Have we already given up our genetic privacy?


Identity theft is a plague on society. It’s bad enough when your credit card or your Social Security number is stolen by hackers.

But at least those personal identifiers can be canceled and reissued. What if it’s your DNA?

23andMe officials on Friday confirmed that private data for some of its users is, in fact, up for sale. The cause of the leak, the officials said, is data scraping, a technique that essentially reassembles large amounts of data by systematically extracting smaller amounts of information available to individual users of a service. Attackers gained unauthorized access to the individual 23andMe accounts, all of which had been configured by the user to opt in to a DNA relative feature that allows them to find potential relatives.

…The data included profile and account ID numbers, display names, gender, birth year, maternal and paternal haplogroups, ancestral heritage results, and data on whether or not each user has opted in to 23andme’s health data. Some of this data is included only when users choose to share it.

Consumer genetics sites like 23andMe have become big business. You send in a DNA sample, and they analyze it and give you information about your ancestry, your distinctive traits, and potential health problems that you have genetic predispositions for. You can also opt in to find relatives who may be in the database. (One of the biggest sites, Ancestry.com, was founded by Mormons whose goal was to identify deceased relatives so they could be posthumously baptized.)

Like AI, this is an area where technology has raced ahead while society is still wrestling with the ethics.

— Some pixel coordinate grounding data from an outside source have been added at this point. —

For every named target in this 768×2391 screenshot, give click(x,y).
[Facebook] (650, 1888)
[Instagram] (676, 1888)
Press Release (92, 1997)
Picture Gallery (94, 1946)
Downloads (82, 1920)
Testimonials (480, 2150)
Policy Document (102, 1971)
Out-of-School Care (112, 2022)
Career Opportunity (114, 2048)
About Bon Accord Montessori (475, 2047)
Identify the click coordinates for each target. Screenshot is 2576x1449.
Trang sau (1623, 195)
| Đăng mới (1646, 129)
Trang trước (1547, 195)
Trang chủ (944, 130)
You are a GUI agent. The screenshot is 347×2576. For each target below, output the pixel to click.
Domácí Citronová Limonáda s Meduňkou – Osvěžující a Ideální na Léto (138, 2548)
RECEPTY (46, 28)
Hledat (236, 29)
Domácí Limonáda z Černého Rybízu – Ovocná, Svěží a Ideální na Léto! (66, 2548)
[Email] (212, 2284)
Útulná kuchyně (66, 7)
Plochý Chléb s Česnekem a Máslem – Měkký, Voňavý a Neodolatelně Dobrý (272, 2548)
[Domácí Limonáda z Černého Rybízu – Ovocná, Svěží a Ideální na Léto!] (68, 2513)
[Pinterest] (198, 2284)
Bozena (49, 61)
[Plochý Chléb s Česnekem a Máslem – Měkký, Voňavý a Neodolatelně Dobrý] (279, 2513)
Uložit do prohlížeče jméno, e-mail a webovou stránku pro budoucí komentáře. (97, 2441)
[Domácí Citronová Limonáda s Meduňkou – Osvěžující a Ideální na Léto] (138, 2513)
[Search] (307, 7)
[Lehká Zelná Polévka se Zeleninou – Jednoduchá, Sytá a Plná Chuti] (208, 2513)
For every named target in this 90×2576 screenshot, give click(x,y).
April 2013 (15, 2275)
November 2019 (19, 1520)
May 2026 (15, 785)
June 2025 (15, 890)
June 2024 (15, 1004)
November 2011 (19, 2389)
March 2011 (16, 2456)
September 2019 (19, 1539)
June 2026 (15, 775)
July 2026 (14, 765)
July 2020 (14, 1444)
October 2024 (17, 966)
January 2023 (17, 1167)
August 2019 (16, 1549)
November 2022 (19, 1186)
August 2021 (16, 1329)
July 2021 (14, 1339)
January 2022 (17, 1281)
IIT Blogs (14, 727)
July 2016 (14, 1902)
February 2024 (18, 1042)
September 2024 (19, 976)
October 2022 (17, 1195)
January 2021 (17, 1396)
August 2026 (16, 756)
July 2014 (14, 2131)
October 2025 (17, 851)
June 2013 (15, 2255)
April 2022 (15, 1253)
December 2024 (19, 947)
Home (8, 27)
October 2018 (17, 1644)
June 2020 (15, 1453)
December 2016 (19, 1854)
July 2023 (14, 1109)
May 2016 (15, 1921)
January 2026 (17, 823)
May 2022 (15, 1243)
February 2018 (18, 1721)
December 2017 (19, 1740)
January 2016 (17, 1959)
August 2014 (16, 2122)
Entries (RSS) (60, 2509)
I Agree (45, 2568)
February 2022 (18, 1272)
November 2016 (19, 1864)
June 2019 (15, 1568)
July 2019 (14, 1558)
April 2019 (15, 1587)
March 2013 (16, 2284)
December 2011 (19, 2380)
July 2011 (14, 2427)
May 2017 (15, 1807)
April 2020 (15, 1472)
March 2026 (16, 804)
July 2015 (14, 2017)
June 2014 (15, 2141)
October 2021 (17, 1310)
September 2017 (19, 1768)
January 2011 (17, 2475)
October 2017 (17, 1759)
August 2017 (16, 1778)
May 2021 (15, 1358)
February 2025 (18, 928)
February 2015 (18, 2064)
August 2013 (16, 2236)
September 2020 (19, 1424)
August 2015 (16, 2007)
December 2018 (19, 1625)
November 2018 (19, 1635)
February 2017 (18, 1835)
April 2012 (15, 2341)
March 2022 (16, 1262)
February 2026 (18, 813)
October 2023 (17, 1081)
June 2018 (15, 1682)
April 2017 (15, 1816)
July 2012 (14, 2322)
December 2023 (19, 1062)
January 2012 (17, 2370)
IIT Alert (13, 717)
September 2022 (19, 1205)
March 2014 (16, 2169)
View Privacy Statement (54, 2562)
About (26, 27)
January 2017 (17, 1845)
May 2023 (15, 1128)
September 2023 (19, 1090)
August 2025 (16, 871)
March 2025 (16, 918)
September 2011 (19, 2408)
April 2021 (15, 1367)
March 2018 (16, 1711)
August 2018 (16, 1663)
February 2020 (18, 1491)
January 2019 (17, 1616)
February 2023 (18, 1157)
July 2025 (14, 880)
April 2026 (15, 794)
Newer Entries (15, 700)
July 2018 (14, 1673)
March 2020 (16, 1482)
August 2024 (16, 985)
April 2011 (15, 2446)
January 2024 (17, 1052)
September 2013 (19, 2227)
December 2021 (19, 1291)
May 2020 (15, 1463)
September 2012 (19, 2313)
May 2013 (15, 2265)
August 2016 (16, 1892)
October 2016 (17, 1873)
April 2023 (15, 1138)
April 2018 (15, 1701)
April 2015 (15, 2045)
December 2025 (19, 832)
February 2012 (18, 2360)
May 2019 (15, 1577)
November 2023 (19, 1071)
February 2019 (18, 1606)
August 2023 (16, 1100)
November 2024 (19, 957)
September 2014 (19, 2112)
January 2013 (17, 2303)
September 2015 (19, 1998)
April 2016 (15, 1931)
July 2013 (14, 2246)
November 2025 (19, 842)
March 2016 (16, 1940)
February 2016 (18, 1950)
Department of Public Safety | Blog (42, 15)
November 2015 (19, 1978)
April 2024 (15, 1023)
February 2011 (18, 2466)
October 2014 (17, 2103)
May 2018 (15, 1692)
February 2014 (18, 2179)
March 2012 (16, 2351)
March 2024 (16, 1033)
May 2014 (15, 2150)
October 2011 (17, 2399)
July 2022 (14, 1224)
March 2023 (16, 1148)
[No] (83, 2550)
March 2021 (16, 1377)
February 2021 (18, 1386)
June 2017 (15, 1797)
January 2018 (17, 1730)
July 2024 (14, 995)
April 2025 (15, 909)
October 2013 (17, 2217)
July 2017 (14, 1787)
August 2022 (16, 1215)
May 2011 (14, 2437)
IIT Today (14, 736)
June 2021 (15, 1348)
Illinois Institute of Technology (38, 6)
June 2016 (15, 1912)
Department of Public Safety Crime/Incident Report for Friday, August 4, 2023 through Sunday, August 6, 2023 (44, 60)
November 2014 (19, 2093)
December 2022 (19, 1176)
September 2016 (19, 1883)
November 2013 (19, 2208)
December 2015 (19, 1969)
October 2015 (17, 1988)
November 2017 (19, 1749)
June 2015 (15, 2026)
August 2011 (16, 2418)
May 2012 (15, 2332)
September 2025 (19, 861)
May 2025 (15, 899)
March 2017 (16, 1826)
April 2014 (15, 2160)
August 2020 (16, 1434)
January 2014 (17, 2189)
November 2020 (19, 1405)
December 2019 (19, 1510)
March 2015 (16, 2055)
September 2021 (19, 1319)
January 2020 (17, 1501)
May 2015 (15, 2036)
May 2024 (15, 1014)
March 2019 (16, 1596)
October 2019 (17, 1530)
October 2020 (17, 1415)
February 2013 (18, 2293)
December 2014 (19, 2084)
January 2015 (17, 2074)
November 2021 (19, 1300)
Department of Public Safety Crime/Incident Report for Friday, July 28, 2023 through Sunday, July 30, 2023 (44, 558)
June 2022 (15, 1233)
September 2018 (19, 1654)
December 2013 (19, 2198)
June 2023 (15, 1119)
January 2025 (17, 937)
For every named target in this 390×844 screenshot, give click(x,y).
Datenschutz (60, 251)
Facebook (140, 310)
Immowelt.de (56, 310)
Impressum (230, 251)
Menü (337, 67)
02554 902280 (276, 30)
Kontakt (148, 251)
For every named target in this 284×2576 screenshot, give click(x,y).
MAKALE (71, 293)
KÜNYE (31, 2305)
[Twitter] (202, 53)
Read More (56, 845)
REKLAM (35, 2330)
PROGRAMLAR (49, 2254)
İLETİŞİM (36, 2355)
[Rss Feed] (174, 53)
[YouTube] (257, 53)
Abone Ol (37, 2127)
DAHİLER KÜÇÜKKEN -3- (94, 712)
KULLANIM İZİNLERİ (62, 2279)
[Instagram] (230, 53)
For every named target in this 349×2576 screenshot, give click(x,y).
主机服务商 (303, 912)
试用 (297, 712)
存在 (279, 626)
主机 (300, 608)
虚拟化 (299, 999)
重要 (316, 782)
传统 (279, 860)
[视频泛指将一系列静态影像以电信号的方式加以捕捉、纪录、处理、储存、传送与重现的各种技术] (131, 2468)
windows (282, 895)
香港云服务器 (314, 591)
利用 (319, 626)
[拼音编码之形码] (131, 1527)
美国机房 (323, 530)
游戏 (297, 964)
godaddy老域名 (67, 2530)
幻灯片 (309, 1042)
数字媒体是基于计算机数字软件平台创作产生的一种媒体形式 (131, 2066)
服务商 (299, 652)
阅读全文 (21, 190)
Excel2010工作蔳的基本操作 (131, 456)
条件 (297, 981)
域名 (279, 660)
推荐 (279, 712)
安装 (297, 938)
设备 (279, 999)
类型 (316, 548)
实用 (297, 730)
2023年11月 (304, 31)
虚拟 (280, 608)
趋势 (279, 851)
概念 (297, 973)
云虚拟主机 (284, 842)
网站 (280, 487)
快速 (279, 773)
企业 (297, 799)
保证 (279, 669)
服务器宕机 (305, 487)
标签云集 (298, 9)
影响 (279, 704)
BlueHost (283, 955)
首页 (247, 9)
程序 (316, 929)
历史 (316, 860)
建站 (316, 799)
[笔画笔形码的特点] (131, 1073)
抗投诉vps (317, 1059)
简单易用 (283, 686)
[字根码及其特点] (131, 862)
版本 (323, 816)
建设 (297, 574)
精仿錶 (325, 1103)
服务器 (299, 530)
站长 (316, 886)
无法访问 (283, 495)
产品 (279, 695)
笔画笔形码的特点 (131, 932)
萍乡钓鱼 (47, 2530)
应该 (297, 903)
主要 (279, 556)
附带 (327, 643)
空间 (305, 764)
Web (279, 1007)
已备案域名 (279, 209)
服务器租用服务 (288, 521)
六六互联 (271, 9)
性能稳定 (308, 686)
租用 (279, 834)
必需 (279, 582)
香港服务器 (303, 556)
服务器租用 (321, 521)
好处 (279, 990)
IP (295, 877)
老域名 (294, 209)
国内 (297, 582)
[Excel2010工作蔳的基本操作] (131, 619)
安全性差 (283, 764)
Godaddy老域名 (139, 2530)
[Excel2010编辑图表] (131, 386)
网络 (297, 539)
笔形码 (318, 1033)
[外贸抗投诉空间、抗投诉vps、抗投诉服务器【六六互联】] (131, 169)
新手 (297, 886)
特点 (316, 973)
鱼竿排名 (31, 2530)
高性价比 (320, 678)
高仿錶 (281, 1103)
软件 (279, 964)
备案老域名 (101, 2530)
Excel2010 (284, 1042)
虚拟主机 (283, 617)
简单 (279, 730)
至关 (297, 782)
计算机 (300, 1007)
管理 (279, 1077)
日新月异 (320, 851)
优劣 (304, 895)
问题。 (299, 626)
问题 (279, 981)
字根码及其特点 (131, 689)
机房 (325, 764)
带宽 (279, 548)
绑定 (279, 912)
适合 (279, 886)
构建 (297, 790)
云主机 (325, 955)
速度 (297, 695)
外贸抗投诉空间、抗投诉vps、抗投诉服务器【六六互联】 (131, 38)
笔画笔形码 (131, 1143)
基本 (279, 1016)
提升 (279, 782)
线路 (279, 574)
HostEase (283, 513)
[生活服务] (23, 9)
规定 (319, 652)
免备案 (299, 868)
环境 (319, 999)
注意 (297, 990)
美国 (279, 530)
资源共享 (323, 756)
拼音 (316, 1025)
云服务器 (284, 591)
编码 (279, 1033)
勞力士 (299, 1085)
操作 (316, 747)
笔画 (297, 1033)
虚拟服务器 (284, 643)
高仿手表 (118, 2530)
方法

We haven’t come to terms with the implications of routine genetic testing.

No more blood secrets

For example, there’s no such thing as a closed adoption anymore. Any adoptee can use these databases to find their biological family, and vice versa. Likewise, anyone from a single-parent household can find their other parent, and anyone conceived by sperm or egg donation can know who their donors were.

This is a huge and underappreciated revolution. For the first time, everyone can have certainty about their paternity and their heritage. Blood ties that were concealed for generations are now illuminated. You can see the story of human history—the flows of migration, conquest and displacement—written in your DNA.

But the dark side of this knowledge is that some people will learn things they might not have wanted to know. Some people will find out that they’re the children of an extramarital affair, or worse, that they were conceived by rape or incest. And because of the relative search, other people can learn this too, whether you wanted them to or not.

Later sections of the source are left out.